Still Working from Home? Read This.
By Lindsay M.
February 2, 2021
It’s been a year since the global epidemic of Covid-19 changed the way we live our lives
It affected the way we socialize, work, travel, and many other aspects of life. In the beginning, it looked like it could be a welcome break from everyday stress. But, it didn’t take long before we craved our “normal” lives back.
Many now realize that work from home stress is a real thing, and they are looking for ways to cope with it.
Work from home can seem tempting
There is no commute, you can wear whatever clothes you want, and there is much less stress. Right?
Well, not according to the latest data. After a long-lasting lockdown, many workers are complaining about work from home stress. They say it’s hard to “stay-on” all the time or switch off from work. Also, there are complaints about distractions coming from domestic affairs.
It turns out that it’s not so perfect to live and work in the same place.
The psychological effects of working from home
Not having to deal with office politics is great, but the work from home trade off isn’t ideal either. Turns out the lack of water cooler chatter can contribute to higher stress levels.
Those who work from home also face other emotionally exhausting issues, such as:
• Lack of boundaries
• Low motivation
• Domestic distractions
• Overuse of smartphones and laptops
• Lack of focus
Without a well-structured office environment, it's hard to set yourself important boundaries and remain motivated.
You're the boss of your time, whether you like it or not. Anxiety sets in easy when you realize you're behind on your work because you’ve spent the last two days in pajamas watching videos of cats. Guilty!
On the flip side, the line between professional and personal can become blur. All-day availability can raise stress levels and depression, and reduce overall quality of life.
Without any social events, smartphones are the most convenient way to fill the time during lockdown. But more stress leads to lower self-control and overuse of these devices. Insomnia can also become a big issue when you stare at the screen all the time.
When you experience all these things at the same time, it’s easy to lose focus. If your energy is low and stress high, you may start to question your overall skills, and depression can kick in.
You're the boss of your time, whether you like it or not. Anxiety sets in easy when you realize you're behind on your work because you’ve spent the last two days in pajamas watching videos of cats. Guilty!
On the flip side, the line between professional and personal can become blur. All-day availability can raise stress levels and depression, and reduce overall quality of life.
Without any social events, smartphones are the most convenient way to fill the time during lockdown. But more stress leads to lower self-control and overuse of these devices. Insomnia can also become a big issue when you stare at the screen all the time.
When you experience all these things at the same time, it’s easy to lose focus. If your energy is low and stress high, you may start to question your overall skills, and depression can kick in.
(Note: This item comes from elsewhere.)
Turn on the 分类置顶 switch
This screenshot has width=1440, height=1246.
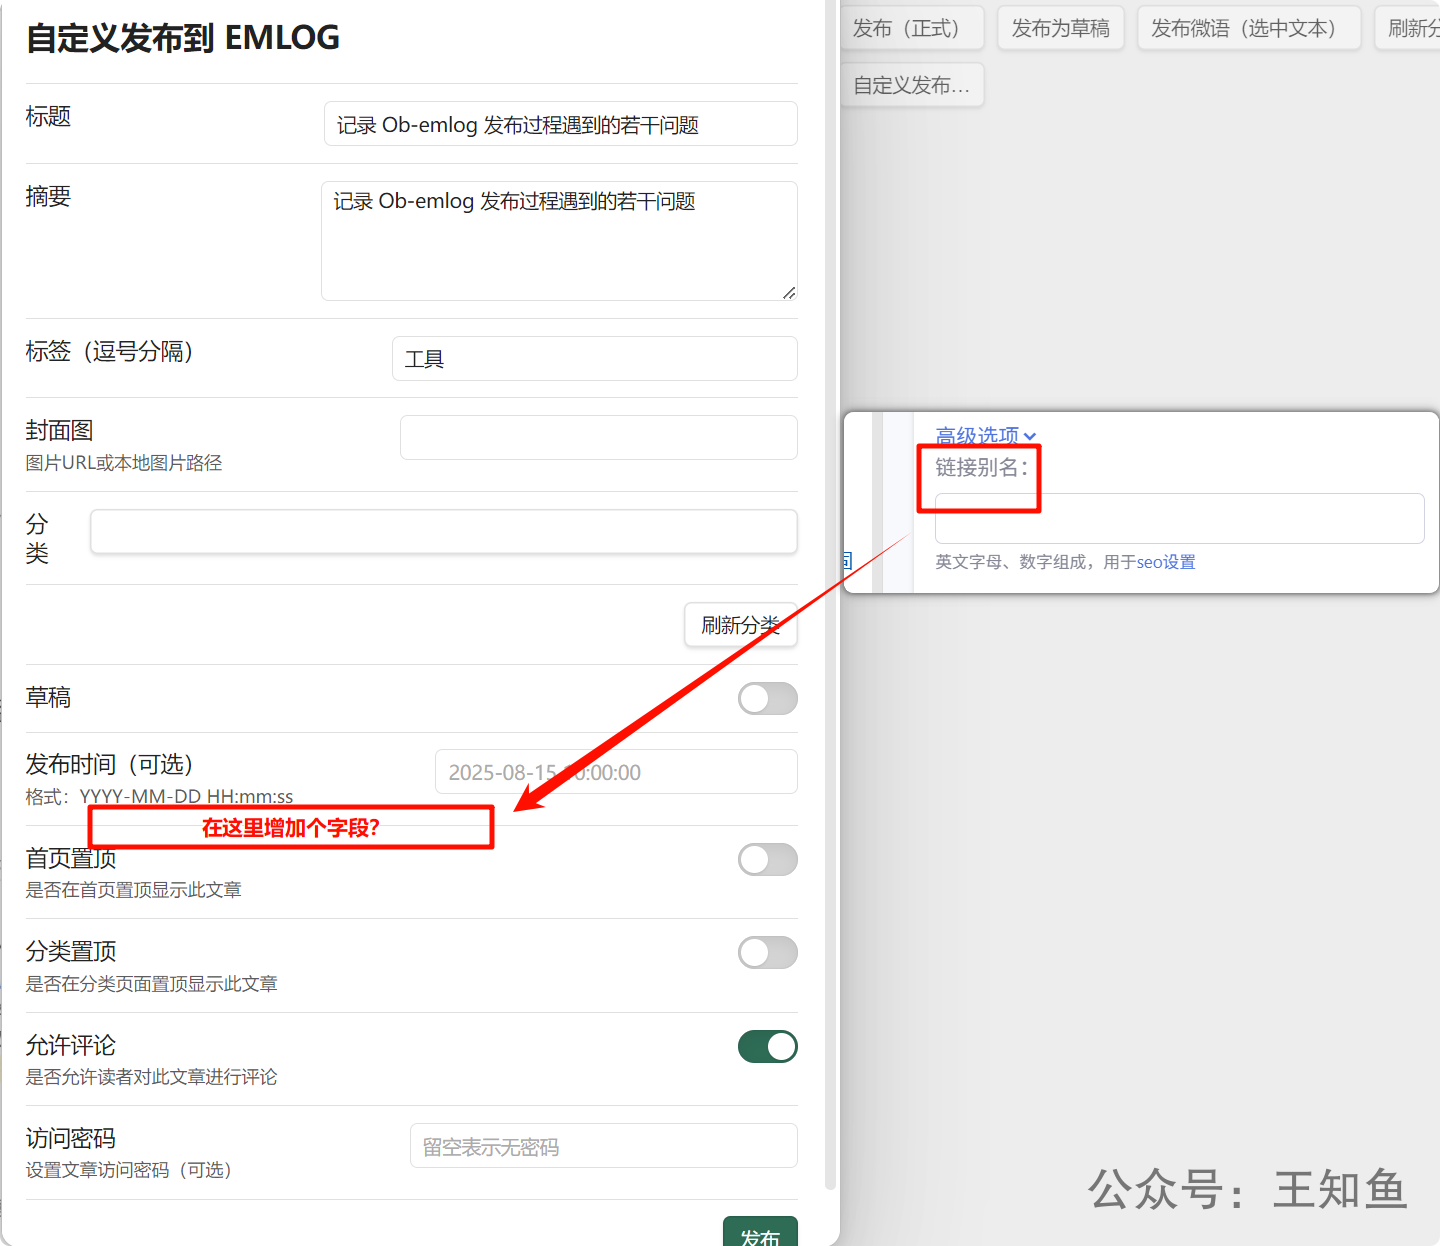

So, what's the best say to deal with all this stress?
1. Get enough sleep
First thing’s first. No sleep, no energy. Respect your bedtime and get enough restorative sleep. Create a bedtime routine like avoiding using electronic devices at least one hour before going to bed, meditate and going to bed at the same every night.
2. Plan out your days
Make yourself a to-do list. That way, you can keep track of your daily progress. Work at the time when you're most productive and complete the "big" tasks first.
3. Ask what is expected of you at work
Talk to your boss and your colleagues to make sure you know what they expect of you. Be open about the challenges you’re facing at home. When you are sure that you are meeting the expectations, you will feel confident and accomplished.
4. Make me-time mandatory, not a luxury
Even though you're at home, the workday has an end. So, switch off when your work is complete. Take some time for yourself with a relaxing bath or facial massage.
5. Take regular breaks
Think of break-time as your reward. You can also set the amount of work you want to complete before each break. Accomplishing small goals can feel great.
6. Ask for help
Take care of your mental health. If you find it hard to cope with the challenges of lockdown, personal responsibilities and work from home, don’t be ashamed of seeking out professional help. Online therapy sessions can be helpful.
We're in this together
Covid-19 has forced us to adjust to working from home with very few guidelines. Don’t be too hard on yourself if you can’t figure out your new working style quickly. Ultimately, be kind to yourself if you’re not having a great day. You’re definitely not alone on this front.
References:
1. Work-Related and Personal Factors Associated With Mental Well-Being During the COVID-19 Response: Survey of Health Care and Other Workers
2. Working from home in the time of COVID-19: how to best preserve occupational health?
3. Prevalence of and Risk Factors Associated With Mental Health Symptoms Among the General Population in China During the Coronavirus Disease 2019 Pandemic
4. A rapid review of mental and physical health effects of working at home: how do we optimise health?